There is no doubt that STB, the owner of the building to be demolished, considered using such a device. As The Inquirer reported this month, STB's lawyers sent two letters in May to the Salvation Army describing plans to rent a lift to raise demolition workers over the thrift shop.

'Safeguard' public

In one letter, an STB attorney wrote, "The procedure we intend to follow" called for using a lift that would elevate "a bucket/basket area for holding a worker" above the Salvation Army roof.

This would "safeguard the interests of the public," the lawyer wrote.

STB has declined to comment, citing pending lawsuits over the collapse.

A lawyer for Griffin Campbell, the contractor who hired Benschop, has said Campbell bears no blame for the collapse. He has said the plan had been to demolish the wall brick by brick, not with heavy equipment.

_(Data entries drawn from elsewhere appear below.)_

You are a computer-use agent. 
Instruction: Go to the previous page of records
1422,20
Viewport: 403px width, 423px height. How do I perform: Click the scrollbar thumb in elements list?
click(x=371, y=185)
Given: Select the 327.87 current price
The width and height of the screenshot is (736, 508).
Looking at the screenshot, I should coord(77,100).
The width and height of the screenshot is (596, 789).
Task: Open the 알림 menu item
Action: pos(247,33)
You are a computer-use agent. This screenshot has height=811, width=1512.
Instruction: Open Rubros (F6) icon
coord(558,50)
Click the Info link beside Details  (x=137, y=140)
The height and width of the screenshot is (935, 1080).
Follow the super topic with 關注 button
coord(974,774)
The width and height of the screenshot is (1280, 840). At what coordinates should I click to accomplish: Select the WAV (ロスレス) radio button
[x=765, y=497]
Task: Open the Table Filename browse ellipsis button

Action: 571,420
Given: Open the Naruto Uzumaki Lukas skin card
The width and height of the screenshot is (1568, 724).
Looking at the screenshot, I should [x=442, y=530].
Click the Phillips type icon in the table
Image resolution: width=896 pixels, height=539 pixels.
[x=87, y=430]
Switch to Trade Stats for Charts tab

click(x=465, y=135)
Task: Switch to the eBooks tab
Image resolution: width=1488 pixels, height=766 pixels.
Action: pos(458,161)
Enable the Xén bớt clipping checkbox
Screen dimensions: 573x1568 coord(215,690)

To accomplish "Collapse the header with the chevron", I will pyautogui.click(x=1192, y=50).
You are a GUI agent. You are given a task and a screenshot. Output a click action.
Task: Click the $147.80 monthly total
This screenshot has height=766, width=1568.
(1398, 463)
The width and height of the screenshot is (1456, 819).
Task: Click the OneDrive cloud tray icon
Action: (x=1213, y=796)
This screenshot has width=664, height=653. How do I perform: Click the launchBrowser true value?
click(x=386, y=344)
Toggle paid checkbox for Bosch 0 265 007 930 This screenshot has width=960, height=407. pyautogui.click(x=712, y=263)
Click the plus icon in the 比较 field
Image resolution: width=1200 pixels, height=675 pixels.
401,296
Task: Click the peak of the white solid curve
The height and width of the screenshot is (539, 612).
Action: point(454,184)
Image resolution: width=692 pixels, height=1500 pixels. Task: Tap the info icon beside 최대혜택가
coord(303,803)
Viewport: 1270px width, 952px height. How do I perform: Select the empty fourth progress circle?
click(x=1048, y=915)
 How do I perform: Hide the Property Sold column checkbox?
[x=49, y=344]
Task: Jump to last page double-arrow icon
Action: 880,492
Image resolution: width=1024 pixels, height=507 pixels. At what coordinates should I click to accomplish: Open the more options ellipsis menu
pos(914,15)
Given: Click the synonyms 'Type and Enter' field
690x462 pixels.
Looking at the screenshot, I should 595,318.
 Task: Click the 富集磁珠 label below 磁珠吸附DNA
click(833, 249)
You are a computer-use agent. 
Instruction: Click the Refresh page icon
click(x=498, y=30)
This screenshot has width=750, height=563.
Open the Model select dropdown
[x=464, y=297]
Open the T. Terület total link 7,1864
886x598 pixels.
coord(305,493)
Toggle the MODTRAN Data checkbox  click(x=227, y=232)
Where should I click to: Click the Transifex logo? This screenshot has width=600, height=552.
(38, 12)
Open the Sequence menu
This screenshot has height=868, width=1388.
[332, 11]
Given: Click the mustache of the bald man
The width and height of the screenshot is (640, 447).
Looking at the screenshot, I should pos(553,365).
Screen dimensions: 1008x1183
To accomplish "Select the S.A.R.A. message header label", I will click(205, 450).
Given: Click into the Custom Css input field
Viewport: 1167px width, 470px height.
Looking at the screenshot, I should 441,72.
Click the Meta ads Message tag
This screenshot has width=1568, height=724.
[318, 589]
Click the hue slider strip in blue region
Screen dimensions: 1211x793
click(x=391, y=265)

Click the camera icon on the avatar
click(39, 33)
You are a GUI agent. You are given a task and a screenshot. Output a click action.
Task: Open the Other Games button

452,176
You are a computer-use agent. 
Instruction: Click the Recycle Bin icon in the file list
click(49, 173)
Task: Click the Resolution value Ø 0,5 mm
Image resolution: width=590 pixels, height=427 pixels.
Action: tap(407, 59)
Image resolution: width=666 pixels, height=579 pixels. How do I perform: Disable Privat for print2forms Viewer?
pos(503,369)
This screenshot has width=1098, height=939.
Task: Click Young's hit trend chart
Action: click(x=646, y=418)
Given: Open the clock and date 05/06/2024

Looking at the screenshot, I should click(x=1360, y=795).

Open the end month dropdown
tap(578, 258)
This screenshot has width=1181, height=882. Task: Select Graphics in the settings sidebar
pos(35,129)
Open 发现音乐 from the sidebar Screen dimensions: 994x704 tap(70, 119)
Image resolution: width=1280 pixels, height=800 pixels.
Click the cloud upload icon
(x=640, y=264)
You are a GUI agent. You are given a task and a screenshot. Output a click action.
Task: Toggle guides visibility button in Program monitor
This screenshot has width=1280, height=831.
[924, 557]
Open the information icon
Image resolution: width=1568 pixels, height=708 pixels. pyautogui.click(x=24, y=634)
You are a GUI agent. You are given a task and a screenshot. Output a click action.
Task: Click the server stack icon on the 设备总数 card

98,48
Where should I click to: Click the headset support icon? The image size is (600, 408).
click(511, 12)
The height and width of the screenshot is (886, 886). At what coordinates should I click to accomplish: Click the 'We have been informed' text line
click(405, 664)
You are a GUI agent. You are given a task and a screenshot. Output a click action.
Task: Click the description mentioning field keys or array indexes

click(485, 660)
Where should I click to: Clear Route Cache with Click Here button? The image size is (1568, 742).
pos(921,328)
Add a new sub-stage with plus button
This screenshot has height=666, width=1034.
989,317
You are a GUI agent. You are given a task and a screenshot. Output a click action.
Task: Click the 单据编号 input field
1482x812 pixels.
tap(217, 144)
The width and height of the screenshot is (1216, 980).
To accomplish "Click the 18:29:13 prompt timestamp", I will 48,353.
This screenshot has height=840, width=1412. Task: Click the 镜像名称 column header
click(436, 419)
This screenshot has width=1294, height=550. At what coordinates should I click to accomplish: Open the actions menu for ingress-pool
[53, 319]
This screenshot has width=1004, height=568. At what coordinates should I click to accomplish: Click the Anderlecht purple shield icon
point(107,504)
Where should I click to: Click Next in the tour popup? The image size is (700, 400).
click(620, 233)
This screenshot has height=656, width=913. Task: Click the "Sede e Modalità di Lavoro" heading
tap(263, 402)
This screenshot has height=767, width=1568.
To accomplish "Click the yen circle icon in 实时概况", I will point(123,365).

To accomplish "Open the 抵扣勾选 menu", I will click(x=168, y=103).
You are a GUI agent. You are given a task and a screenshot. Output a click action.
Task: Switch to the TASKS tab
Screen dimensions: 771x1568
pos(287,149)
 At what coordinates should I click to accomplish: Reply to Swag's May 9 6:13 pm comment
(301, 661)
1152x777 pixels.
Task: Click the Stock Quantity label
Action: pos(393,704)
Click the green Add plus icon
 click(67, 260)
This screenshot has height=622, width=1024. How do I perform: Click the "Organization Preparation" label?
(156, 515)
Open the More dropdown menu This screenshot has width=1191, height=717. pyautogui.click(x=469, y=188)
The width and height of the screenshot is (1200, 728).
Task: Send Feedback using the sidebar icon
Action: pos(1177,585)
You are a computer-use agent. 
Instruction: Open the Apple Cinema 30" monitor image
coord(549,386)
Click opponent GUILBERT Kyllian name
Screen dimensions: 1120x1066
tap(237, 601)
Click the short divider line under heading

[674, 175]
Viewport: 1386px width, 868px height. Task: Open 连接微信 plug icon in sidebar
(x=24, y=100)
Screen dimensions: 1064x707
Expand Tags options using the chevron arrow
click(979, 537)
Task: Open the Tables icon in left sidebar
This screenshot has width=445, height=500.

Construction-equipment firms say renting a lift of the appropriate size for the job might have cost about $1,500 a week.

Gregory-Benschop said her husband had no authority - or money - to rent a lift for the project.

"It wasn't Sean's job," she said, referring to the overall demolition project. "Would you actually take it upon yourself to go and do something that started out as a suggestion and you're not the boss, you don't own anything there?"

'Judge and jury'

Gregory-Benschop spoke bitterly about the mayor and his remarks about her husband.

"That's something that I have to say I was firmly disgusted by," she said. "I believe you have a right to a fair trial. He's judge and jury."

To raise money to pay Benschop's lawyer, the family has started a website that requests donations to a legal-defense fund.

She said the couple's finances were strained in part because the city owed their business money for past work.

Records show that the city owes Benschop $32,000 for three demolition jobs he completed without incident this year.

The payments have been held up because Benschop owes $14,000 in taxes, officials said Thursday. City records show that Benschop has been on a payment plan to make good on back taxes.

Gregory-Benschop, 35, is Benschop's common-law wife and has been his partner for 20 years.

She said her husband moved to the United States at age 19 from Guyana. She said he had a troubled 20s but turned his life around.

In a 2011 application for city demolition work, Benschop disclosed a 1994 arrest in New Jersey for attempted marijuana sales. He skipped out on bail, but was picked up a decade later in Philadelphia and extradited to New Jersey. He served 15 months in prison.

"Since that time I have completed my parole without incident and have been trying to provide for myself and my family, through a long-term skill of mine consisting of but not limited to the demolishment of abatements here in the city, etc.," he wrote.

The form lists about two dozen jobs handled by his firm, including one for the music producer and developer Kenny Gamble.

Gregory-Benschop said her husband had amassed a successful record demolishing buildings in Philadelphia.

After the June 5 disaster, she said, he telephoned her that he was "devastated."

She added:

"Every night I'm not just in prayer for Sean, but I'm in prayer for the people who lost their lives and who were hurt. That's something that will be with us for the rest of our lives."

Inquirer staff writer Paul Nussbaum contributed to this article.